--- Data for processing ---
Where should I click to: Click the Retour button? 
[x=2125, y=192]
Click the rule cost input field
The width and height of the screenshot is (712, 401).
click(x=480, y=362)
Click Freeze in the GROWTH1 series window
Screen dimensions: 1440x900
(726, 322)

--- Exercise ---
Repeat the records above with every character intact.

--- Reply ---
Where should I click to: Click the Retour button? 
[x=2125, y=192]
Click the rule cost input field
The width and height of the screenshot is (712, 401).
click(x=480, y=362)
Click Freeze in the GROWTH1 series window
Screen dimensions: 1440x900
(726, 322)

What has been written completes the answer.